■ Page excerpt
- - -

Prayer time 29 April 2026

Non-travelling prayers

The prayer doesn’t travel anywhere. It arrives where it already is.

Download a PDF of the prayer script

Orientation

My name is Jacinda. I am your host. Welcome to Prayer on a Wednesday. All prayers and pray-ers welcome here.

Last week, we stayed inside one of the oldest questions in the tradition: what is prayer? We found George Herbert in 1633, circling the act with twenty-six images and arriving at something understood. We found Paul saying we don't know how to pray as we ought, and finding that oddly relaxing. We found Simone Weil: absolutely unmixed attention is prayer.

Our closing affirmation last week was this: Prayer is what I am, when I remember who I am.

Tonight we take one more step.

If prayer is something understood — between the one who prays and the one who receives — then who is listening?

And if God is, as Eric Butterworth taught, the sphere whose centre is everywhere and whose circumference is nowhere — then where does a prayer go?

I love that we can bring questions like these to God, inside our prayers. You don't need to resolve the technicality of it. Just know that open questions and prayers are the same thing. What is a question? What is an answer? Are they different things, or the same thing seen from different angles? As your host, I hold this: the answers have already arrived before we've finished forming the question.

Let us begin.

Relaxation

Attention to our physical self.

- - -

■ Data extract
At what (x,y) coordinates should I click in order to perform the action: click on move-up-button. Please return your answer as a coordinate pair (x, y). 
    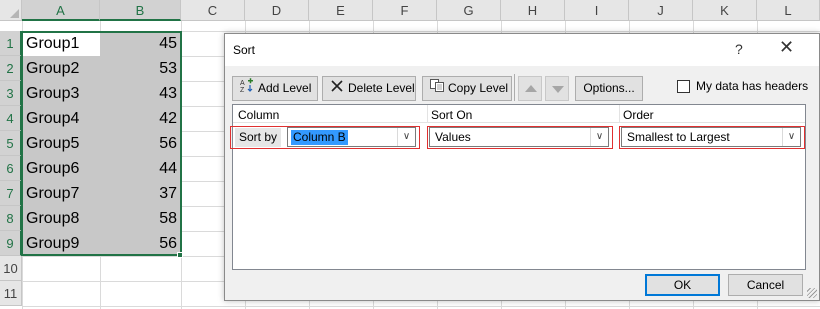
    Looking at the image, I should click on (530, 88).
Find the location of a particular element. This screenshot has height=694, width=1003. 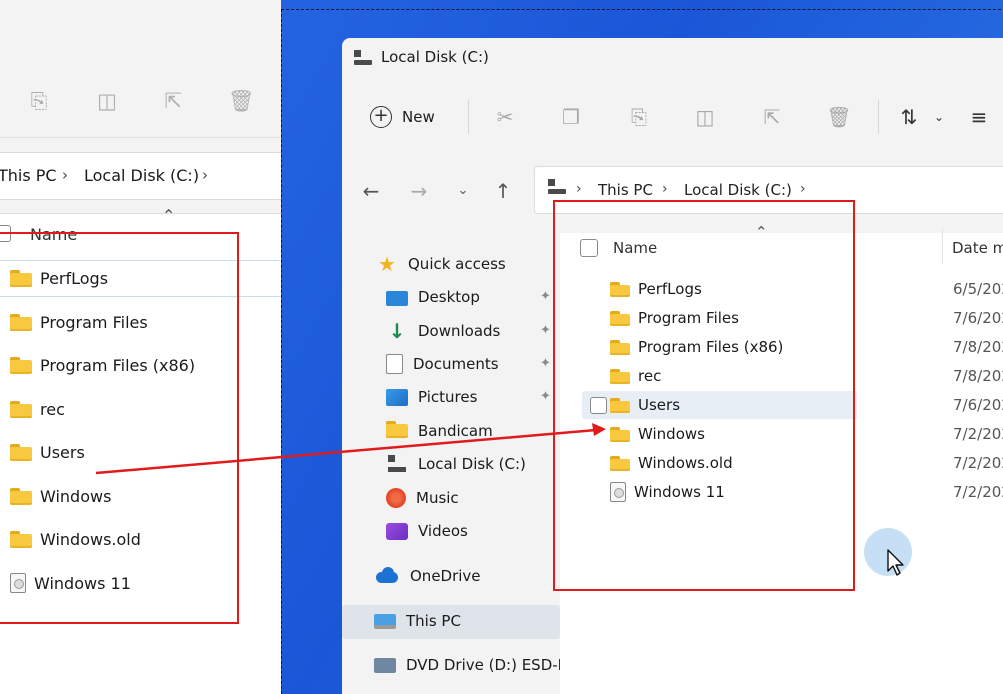

annotation-arrow is located at coordinates (350, 449).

- - -

■ To do
[1] Reproduce the stretch of the prayer script from "The prayer doesn’t" through "remember who I am.", substituting "undivided attention" for "unmixed attention".
[2] Name every person the prayer script cites as a source of ideas about prayer or God, leaving out the host.
[3] Carry the prayer script on from its final line.
The data above come from a source unrelated to the prayer script.

■ Task results
[1]
The prayer doesn’t travel anywhere. It arrives where it already is.

Download a PDF of the prayer script

Orientation

My name is Jacinda. I am your host. Welcome to Prayer on a Wednesday. All prayers and pray-ers welcome here.

Last week, we stayed inside one of the oldest questions in the tradition: what is prayer? We found George Herbert in 1633, circling the act with twenty-six images and arriving at something understood. We found Paul saying we don't know how to pray as we ought, and finding that oddly relaxing. We found Simone Weil: absolutely undivided attention is prayer.

Our closing affirmation last week was this: Prayer is what I am, when I remember who I am.

[2] George Herbert, Paul, Simone Weil, Eric Butterworth

[3]
Now attention to the whizz and whir of our mental self. Oh my word, and the grasping at our hearts.

And of course, all the ways we've disappointed others by gently, kindly, and compassionately living our lives — lives that look like a zag when our friends and family are zigging.

Let the weight of the day begin to soften at its edges.

The things still to do. The mental downloads still to make.

The bursting ideas that require more of you than you think possible.

And see the small gifts of your life also. The things no one else has noticed. The things you've done that make life a little sweeter for your people.

All these edges — let them soften.

What does that mean? It means we bring it all here, into prayer. We're not grasping it any more. The rightness and wrongness of our lives begins to blur. All these things we hold, we now love out into the field beyond good and bad, right and wrong.

Breathing naturally. Letting each exhale carry a little more of the day's effort out of the body.

One of my favourite reminders for us: we bring our whole selves here, and all the scenarios we mentioned and more. Yet when we bring it all to God in prayer, we aren't seeking to fix or solve anything. We are here simply to pray, to be the prayer, to express a prayer, to receive a prayer. And in praying without ceasing, we remember our connection as children of the Most High God.

We pray with ease, with blessed assurance, and without struggle.

And may I say: we pray without struggle, but that doesn't mean we can't arrive in a state of struggle. When we find ourselves struggling with the day, or with the world, or with our finances, it is precisely because we have temporarily forgotten that God is lavish abundance, the source of all our good. We pray to remember.

We are open. We are here. We are pray-ers, and we are the prayer.

Be still, and know that I am God.

(Psalm 46:10)

And the question comes with us: who is listening?

Let us go further in now.

Concentration

We begin with a line from Isaiah.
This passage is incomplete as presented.